Problem to work on:
Repeat every line from the line containing "You are a computer-use" to the end of the data, exactly. Leave the pictures out.

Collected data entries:
────────────────────

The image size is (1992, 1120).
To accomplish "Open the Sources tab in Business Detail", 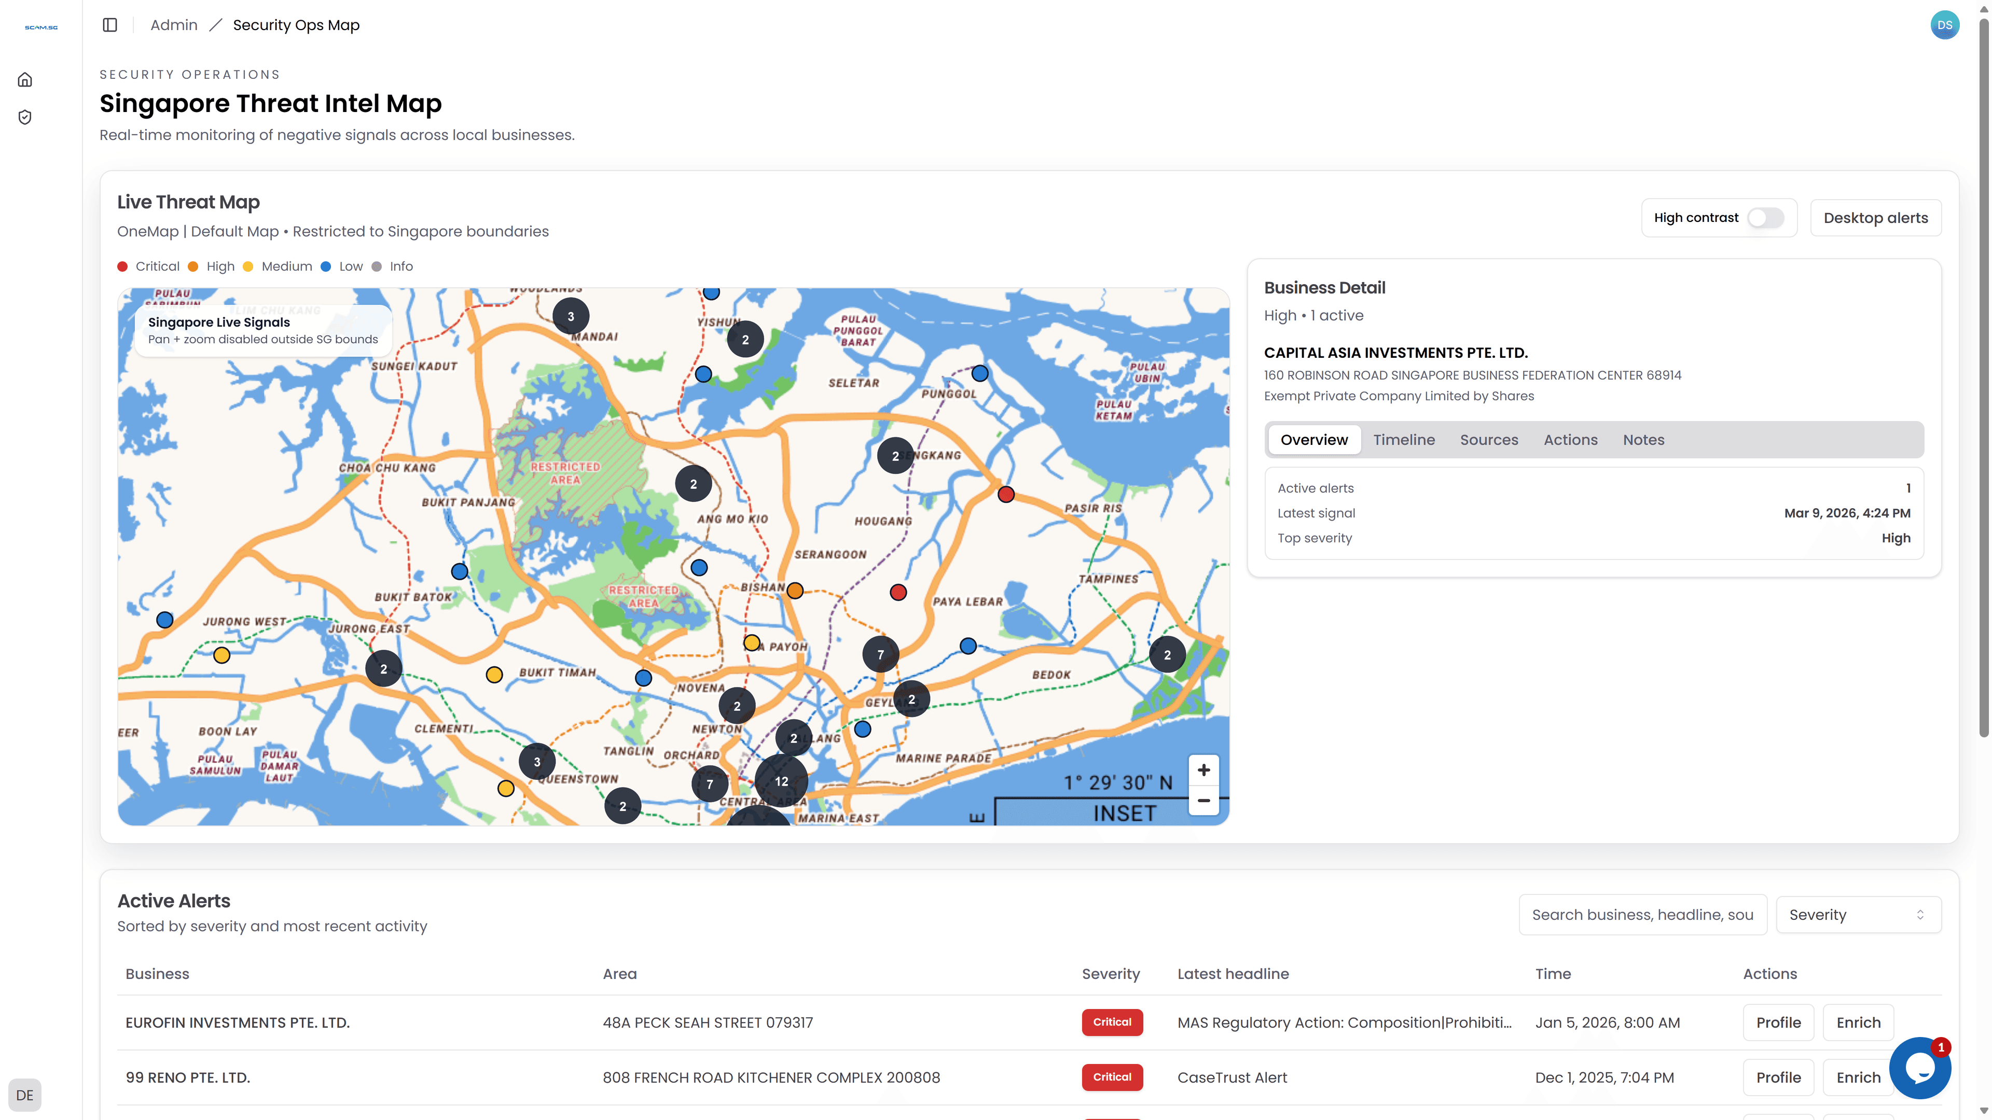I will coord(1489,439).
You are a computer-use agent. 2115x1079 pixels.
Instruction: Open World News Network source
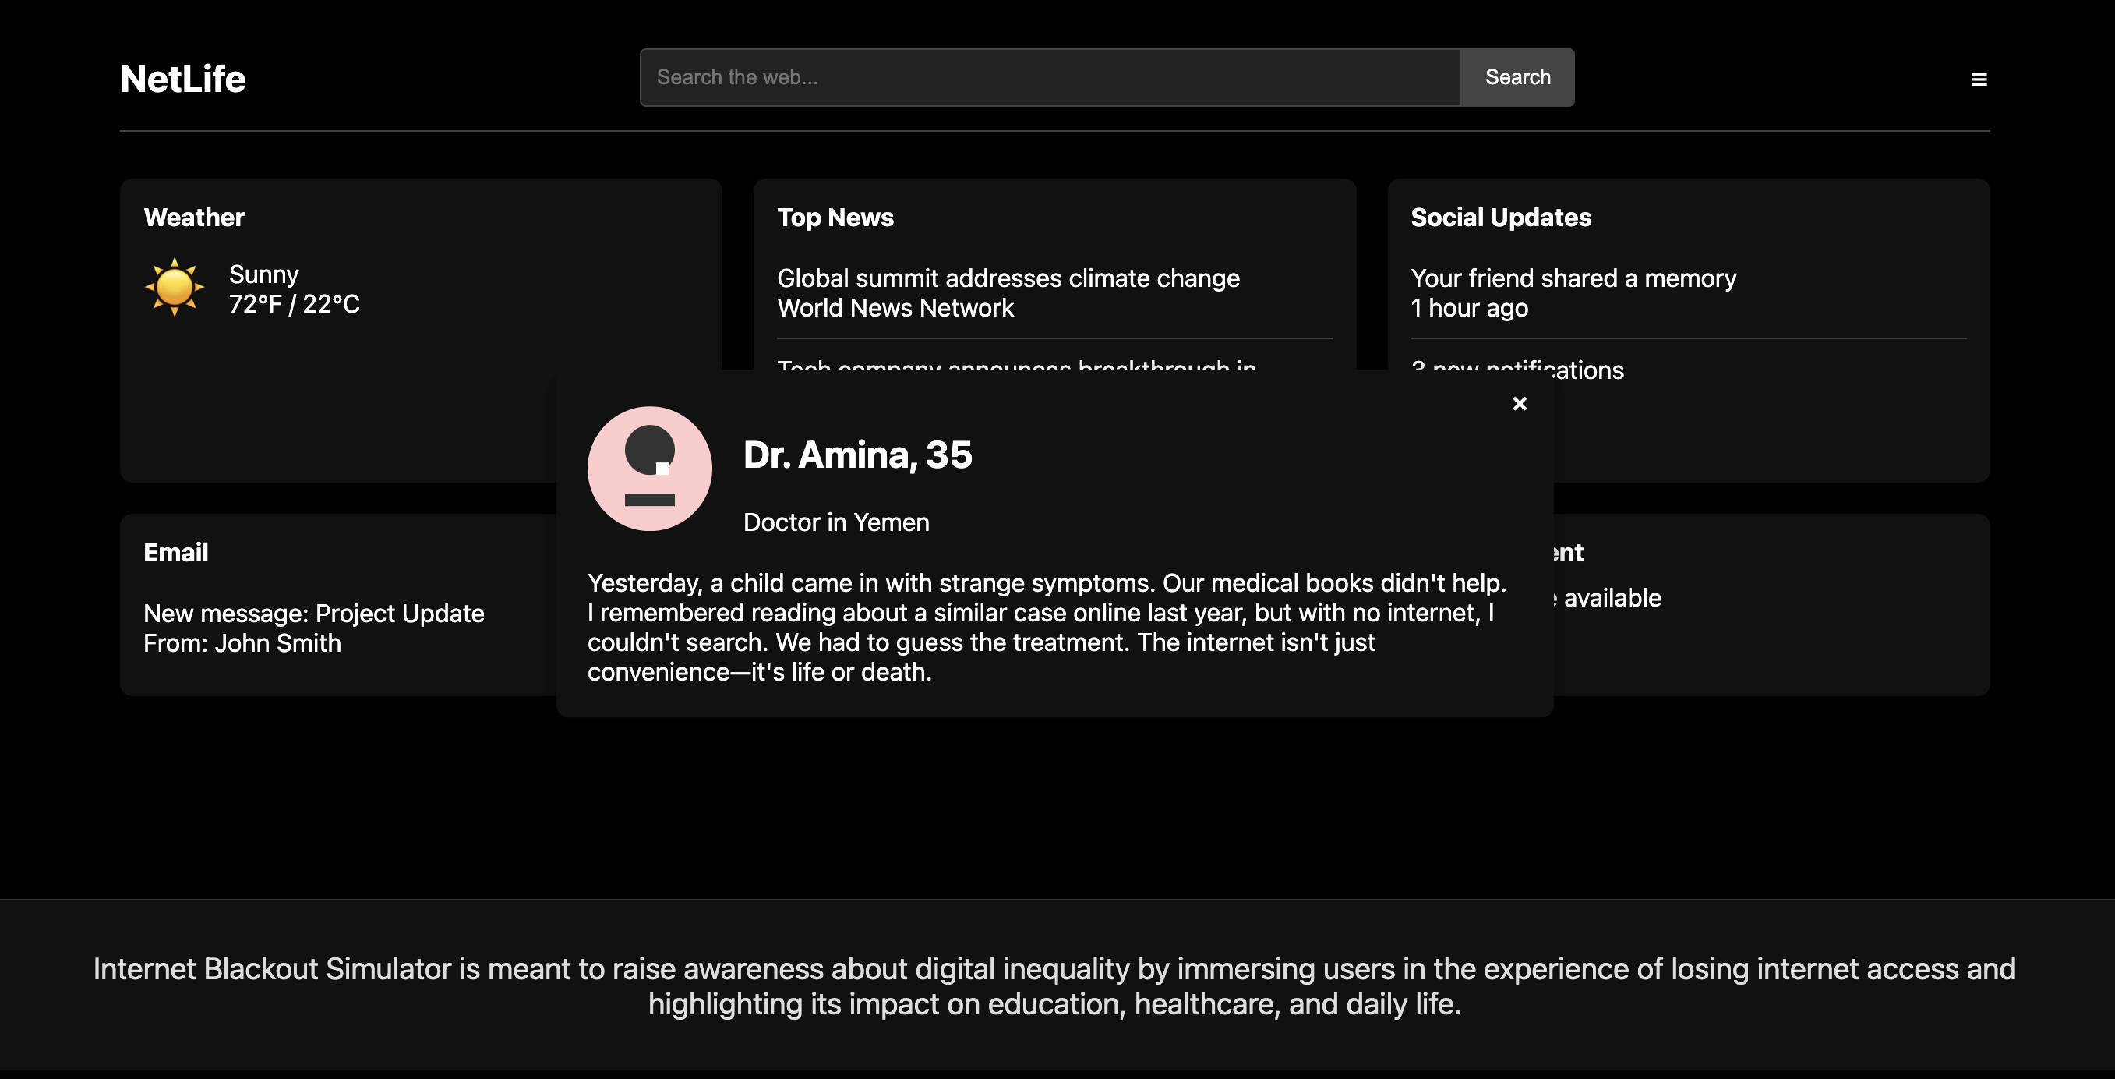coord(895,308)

────────────────────

Answer for the task:
You are a computer-use agent. 2115x1079 pixels.
Instruction: Open World News Network source
coord(895,308)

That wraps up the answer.